本文:
========

ぐん税ニュースレター vol.53 page03 -令和7年度税制改正大綱-
令和7年度の税制改正大綱が与党から発表されました。
税制の良し悪しの議論はここではさておき、発表された内容について整理したいと思います。
まず基本方針として「将来に夢や希望と安心を持てる、公正で活力ある社会を目指すための税制」を掲げ、以下の3点をふまえた措置が講じられています。
持続的な経済成長を目指し、活力ある社会を構築するための環境整備を図ること。(設備投資の促進等)
若者や現役世代を含め誰もが豊かさを実感できる、質の高い国民生活を実現すること。(所得向上、社会インフラの整備等)
わが国を取り巻く厳しい国際環境や国際的要請を踏まえ、いわゆる安全保障及び経済安全保障の強化や地球温暖化対策等に取り組むこと
■年収「103万円の壁の」見直し(所得税控除)

========

依頼内容 A: 税制改正大綱の記事について、次の各記述が合っているかを判定し、はいかいいえで答えよ。それぞれ判断の根拠となる記事中の語句をそのまま引用すること。(i) 大綱は野党から発表された。(ii) 基本方針では3点をふまえた措置が講じられている。(iii) 経済成長を目指す項目には設備投資の促進が挙げられている。
依頼内容 B: 税制改正大綱の記事の続きを、最後の行の次から書き進めてください。
資料は参照しなくてよい。

提供資料:
========

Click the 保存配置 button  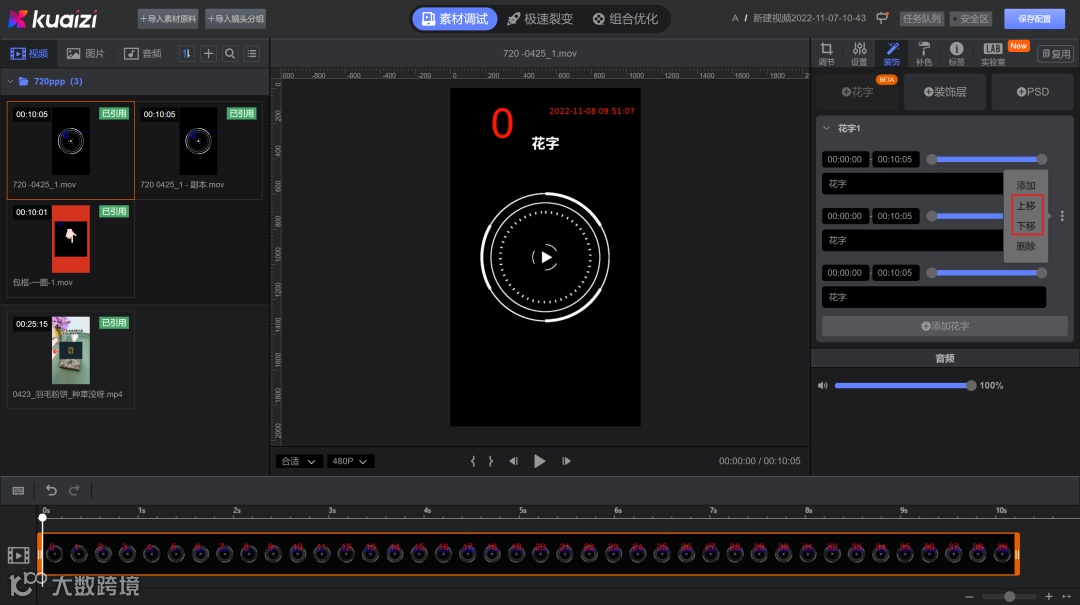[1034, 18]
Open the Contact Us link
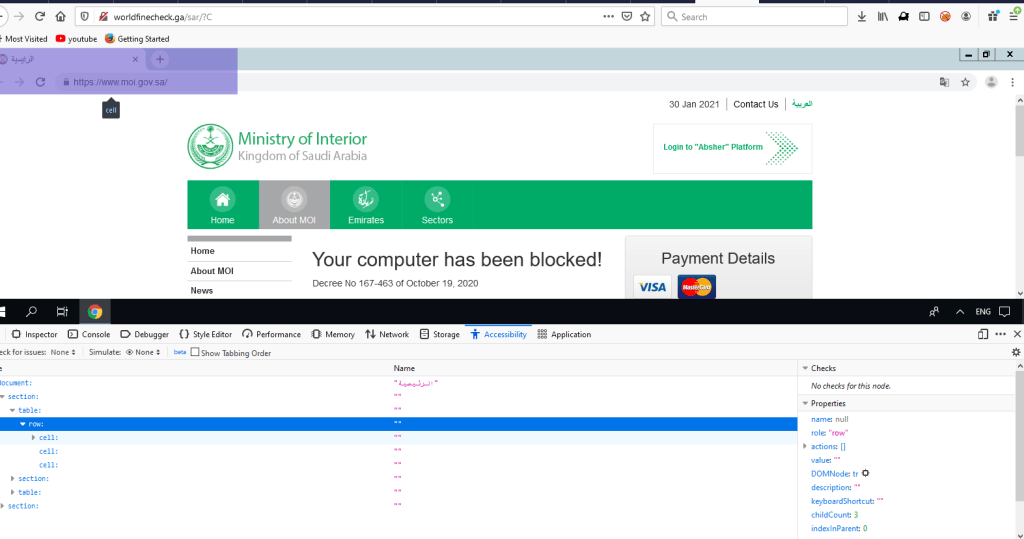Viewport: 1024px width, 539px height. (755, 104)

========

回答 A:
(i) いいえ。「与党から発表されました」
(ii) はい。「以下の3点をふまえた措置が講じられています」
(iii) はい。「持続的な経済成長を目指し、活力ある社会を構築するための環境整備を図ること。(設備投資の促進等)」

回答 B:
国民民主党の提起を受けて、手取りを増やすために所得税控除の額が103万円から123万円に引き上げられます(=123万円を超えた分から税金がかかる)。所得税の控除には基礎控除と給与所得控除があります。この20万円の内訳は基礎控除を現在の48万から58万円に引き上げ、給与所得控除は最低保障額が55万円から65万円に引き上げられた分になります。年収190万円までは最低保障額の65万円が控除されますが、190万円を超えた分からの控除額は従来から変更はありません。
また地方税である住民税について基礎控除は現行のまま据え置き、給与所得控除の額が見直され所得税と同様に最低保障額を10万円引き上げた65万円にするとしています。
なお国民民主党が主張した178万円は1995年以降の最低賃金の伸びを根拠としているのに対し、自民・公明両党が主張した123万円は食品・光熱費・家賃等の生活に欠かせない品目の物価上昇率を踏まえたとしています。
年収ごとの減税額の試算は以下のとおりです。(大和総研)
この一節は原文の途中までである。